★ Why core strengthening?
Why core strengthening?
Not sure why you should care about core strength? Core support improves your balance and stability. This is especially important for us as we age.
Falls are the leading cause of death due to injury among the elderly 87% of all fractures in the elderly are due to falls.
- A strong core that is connected to your entire body makes all movement easier and fuller. Whether you are a soccer player, a dancer, a mom, or run your own business—you will be amazed at how much more grace, coordination, and ease you will find within your body… even in your daily tasks.
- Core strengthening will improve your posture and make you look thinner! Who doesn’t want that?
- Your core provides a protective shield for your spinal cord and internal organs. It also keeps your entire system better aligned and functioning properly, improving digestion and enhancing your circulatory system.
- Core training can be done without any equipment, memberships, or huge time commitments. Ten minutes a day will do wonders.
- Transverse Abdominis (TA) – the deepest of your abdominal muscles, lies under your obliques
- External Obliques – located on the side and front of your abdomen, around your waist
- Internal Obliques – lie under your external obliques, and run in the opposite direction
- Rectus Abdominis – a long muscle that extends along the front of your abdomen. This is the ‘six-pack’ part of your abs that becomes visible with reduced body fat
- Iliopsoas – this muscle’s primary role is hip flexion, but because of its deep relationship to both the legs, spine, and diaphragm it can help coordinate the core, especially when complex movement is involved.
- Pelvic floor muscles primarily the levator ani, the coccygeus.
- Multifidus which stabilizes a number of vertebrae in the spine.
- Erector spinae including the longissimus thoracis also stabilize the spine.
- Thoracic diaphragm which helps control breathing.
$30 billion is spent annually on healthcare related to falls. Medicare costs alone for hip fractures as a result of falls is projected to be 240 billion dollars by 2040.
Locating and Strengthening the Transverse Abdominis (TA)
The TA is like your natural girdle. Most muscles have specific roles in terms of joint action. However, the TA’s primary role is spinal stabilization. Because of our society’s over-abundance of “ab” work that focuses on surface muscles only (go away crunches!), most people have a hard time using their TA. Combined with poor posture and tendency to “tuck” the pelvis under when doing ab work, one of the best things you can do in core strengthening training is understand and feel your TA working. Here are two exercises to try:
Deep Breathing TA Experience: Lie on your back with your knees bent and your feet planted on the floor. Place one hand on your belly. Slide the other hand underneath your lumbar spine. (There should be a natural curve there—do not “flatten your spine” against the floor). For this experience you will be doing some deep breathing. As you breathe in, allow your belly to gently rise as the diaphragm pulls down to bring rich oxygen into your lungs. As you exhale feel the front side of your belly pull inward, creating a soft hollowing sensation, but without letting the pressure on your back hand change. You want to engage the TA without tucking the pelvis or flattening the spine.

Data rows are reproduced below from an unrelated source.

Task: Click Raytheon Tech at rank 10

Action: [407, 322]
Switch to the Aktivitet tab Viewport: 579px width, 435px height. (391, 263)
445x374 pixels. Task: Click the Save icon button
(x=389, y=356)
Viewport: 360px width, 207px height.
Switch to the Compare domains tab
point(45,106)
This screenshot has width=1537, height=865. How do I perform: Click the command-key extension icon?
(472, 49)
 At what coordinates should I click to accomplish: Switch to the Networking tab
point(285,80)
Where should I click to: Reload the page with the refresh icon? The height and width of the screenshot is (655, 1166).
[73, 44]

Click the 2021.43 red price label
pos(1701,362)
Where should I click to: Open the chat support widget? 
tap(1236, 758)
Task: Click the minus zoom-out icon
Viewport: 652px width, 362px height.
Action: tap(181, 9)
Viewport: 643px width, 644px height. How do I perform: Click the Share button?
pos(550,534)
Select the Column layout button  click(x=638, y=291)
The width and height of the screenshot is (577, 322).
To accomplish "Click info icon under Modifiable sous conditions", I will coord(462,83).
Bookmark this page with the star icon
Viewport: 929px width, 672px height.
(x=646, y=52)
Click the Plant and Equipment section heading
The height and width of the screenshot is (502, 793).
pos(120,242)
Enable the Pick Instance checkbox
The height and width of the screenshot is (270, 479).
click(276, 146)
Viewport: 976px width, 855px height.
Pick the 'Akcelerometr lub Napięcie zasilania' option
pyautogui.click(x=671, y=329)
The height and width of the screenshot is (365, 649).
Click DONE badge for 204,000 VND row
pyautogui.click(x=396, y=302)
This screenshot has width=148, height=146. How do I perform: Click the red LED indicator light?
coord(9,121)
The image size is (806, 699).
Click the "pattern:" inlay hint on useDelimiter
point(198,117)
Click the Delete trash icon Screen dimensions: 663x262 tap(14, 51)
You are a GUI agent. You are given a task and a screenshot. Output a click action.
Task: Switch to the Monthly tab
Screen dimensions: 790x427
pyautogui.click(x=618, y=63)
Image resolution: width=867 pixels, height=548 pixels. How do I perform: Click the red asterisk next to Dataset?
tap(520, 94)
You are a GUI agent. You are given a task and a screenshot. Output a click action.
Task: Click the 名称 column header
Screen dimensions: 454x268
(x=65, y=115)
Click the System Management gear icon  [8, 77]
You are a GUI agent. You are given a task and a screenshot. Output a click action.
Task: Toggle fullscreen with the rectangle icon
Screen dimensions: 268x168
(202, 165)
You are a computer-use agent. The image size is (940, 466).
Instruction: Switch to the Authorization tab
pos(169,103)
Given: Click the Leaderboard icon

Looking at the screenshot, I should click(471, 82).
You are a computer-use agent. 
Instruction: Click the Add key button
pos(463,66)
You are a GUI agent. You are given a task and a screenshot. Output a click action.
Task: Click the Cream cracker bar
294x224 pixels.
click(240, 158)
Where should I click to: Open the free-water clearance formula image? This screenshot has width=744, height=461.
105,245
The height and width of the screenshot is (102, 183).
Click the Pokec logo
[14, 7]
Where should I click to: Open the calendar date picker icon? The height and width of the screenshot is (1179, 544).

Proprioception — from Latin proprius, meaning “one’s own,” and perception — is one of the human senses. Rather than sensing external reality, proprioception is the sense of the orientation of one’s limbs in space. This is distinct from the sense of balance, which derives from the fluids in the inner ear. Proprioception is what police officers test when they pull someone over and suspect drunkenness. Without proprioception, we’d need to consciously watch our feet to make sure that we stay upright while walking.
Both stability balls and balance discs help us train our core by creating unstable environments. Our muscles must constantly shift and reorient their relationship to core, and our TA and other deep trunk muscles get a chance to really shine as they commit to keeping us oriented in space.
Stability Ball: There are a lot of things you can do on a stability ball to help improve your core support. Sitting on a ball at the desk, doing your normal “ab” work, or just improvising through large-range movement can help improve your stability.